DOCUMENT SECTION »
◆ ◆ ◆ ◆

The idea of spirit possession is valid only if seen as it being generated from within, not by some outside source, IMO.  Others may have a more religious or supernatural viewpoint.  The spirit of monkey or tiger fighting, say, is based on our internal concept of monkeys or tigers. 

If we have no experience with such animals, there is no source or concept for this spirit to exist and enter our consciousness.  Having a concept of them, we can, if we choose, allow it to "enter" our active consciousness and influence our fighting style.  We have many concepts, emotions and spirits within us.  It's just a matter of allowing them to become activated (hopefully in a controlled fashion) and channeling them into action.  We are, then, self-possessed.

◆ ◆ ◆ ◆

DATASET EXCERPTS »

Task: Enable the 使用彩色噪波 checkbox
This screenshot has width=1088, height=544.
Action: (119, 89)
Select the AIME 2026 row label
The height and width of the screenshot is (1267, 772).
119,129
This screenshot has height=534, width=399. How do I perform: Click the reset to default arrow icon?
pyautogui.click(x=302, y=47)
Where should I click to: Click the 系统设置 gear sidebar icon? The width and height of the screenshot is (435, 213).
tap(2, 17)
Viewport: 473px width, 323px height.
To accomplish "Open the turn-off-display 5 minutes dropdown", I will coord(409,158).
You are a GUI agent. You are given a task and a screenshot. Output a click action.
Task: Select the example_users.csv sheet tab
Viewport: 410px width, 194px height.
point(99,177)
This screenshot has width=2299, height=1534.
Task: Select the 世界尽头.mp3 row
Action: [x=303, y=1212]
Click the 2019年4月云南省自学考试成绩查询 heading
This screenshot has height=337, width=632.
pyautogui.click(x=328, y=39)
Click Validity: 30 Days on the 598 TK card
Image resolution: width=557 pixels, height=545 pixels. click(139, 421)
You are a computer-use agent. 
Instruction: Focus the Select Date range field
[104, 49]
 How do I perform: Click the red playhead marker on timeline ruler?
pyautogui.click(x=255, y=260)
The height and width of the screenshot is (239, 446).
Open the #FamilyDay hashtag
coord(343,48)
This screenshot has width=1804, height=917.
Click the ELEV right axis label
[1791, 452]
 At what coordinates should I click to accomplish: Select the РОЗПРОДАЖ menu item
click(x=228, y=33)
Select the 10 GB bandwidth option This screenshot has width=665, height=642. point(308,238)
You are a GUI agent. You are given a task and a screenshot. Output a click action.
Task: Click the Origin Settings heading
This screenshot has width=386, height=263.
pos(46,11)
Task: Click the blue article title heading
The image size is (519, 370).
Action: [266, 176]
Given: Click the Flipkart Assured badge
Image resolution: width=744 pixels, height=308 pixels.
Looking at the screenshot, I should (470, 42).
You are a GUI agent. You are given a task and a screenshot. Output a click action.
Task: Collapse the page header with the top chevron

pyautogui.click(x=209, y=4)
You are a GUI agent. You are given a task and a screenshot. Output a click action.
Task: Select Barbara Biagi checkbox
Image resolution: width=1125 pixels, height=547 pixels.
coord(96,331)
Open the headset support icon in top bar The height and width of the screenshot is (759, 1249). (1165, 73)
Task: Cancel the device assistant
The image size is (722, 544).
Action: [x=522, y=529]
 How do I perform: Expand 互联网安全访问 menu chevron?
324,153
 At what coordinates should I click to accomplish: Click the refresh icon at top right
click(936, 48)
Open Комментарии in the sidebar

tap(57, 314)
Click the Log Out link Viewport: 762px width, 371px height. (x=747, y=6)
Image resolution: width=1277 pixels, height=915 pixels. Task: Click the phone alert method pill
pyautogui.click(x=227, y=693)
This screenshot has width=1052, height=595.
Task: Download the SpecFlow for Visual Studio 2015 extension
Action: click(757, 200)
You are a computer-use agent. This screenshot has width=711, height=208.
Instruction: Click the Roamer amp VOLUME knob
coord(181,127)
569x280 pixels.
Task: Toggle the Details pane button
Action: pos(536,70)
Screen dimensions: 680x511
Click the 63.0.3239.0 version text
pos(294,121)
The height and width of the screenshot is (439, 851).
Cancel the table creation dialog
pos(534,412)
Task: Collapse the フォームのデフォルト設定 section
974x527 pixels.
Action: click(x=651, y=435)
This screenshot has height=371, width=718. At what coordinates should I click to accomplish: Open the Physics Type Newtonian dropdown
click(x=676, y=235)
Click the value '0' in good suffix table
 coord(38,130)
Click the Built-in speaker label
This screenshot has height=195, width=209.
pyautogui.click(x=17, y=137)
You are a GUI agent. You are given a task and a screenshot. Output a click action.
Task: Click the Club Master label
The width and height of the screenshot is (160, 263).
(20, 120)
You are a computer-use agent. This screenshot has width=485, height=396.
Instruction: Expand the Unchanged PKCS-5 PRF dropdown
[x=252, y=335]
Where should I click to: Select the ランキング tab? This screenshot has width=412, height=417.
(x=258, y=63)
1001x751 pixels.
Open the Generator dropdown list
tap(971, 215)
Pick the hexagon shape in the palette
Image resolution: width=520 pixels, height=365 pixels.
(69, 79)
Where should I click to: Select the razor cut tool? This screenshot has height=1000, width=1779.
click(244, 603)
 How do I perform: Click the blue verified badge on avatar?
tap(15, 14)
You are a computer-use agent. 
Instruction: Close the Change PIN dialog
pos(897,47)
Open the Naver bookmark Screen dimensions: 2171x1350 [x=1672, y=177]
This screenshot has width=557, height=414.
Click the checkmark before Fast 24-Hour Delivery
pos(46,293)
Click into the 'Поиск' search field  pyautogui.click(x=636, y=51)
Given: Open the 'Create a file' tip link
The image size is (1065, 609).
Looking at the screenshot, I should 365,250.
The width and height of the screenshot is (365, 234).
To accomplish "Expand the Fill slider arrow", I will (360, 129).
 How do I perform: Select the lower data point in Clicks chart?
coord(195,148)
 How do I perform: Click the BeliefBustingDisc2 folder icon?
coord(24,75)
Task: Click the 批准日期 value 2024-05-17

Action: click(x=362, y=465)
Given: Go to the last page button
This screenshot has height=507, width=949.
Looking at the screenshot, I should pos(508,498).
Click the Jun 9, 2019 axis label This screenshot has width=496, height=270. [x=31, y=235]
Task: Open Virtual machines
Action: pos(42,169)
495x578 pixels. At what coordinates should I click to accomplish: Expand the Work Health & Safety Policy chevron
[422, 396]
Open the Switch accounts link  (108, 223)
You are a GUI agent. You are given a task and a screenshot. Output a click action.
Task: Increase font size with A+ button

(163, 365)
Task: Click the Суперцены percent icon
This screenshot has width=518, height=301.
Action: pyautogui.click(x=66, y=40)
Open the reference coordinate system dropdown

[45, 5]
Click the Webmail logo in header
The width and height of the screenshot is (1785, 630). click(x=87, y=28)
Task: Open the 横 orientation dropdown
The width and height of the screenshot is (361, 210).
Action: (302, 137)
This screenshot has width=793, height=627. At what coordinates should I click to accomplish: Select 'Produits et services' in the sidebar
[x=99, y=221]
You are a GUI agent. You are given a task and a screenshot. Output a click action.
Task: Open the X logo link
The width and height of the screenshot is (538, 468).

◆ ◆ ◆ ◆

In the text on spirit possession, what is the spirit of monkey or tiger fighting said to be based on?

COMPLETE ANSWER » It is based on our internal concept of monkeys or tigers.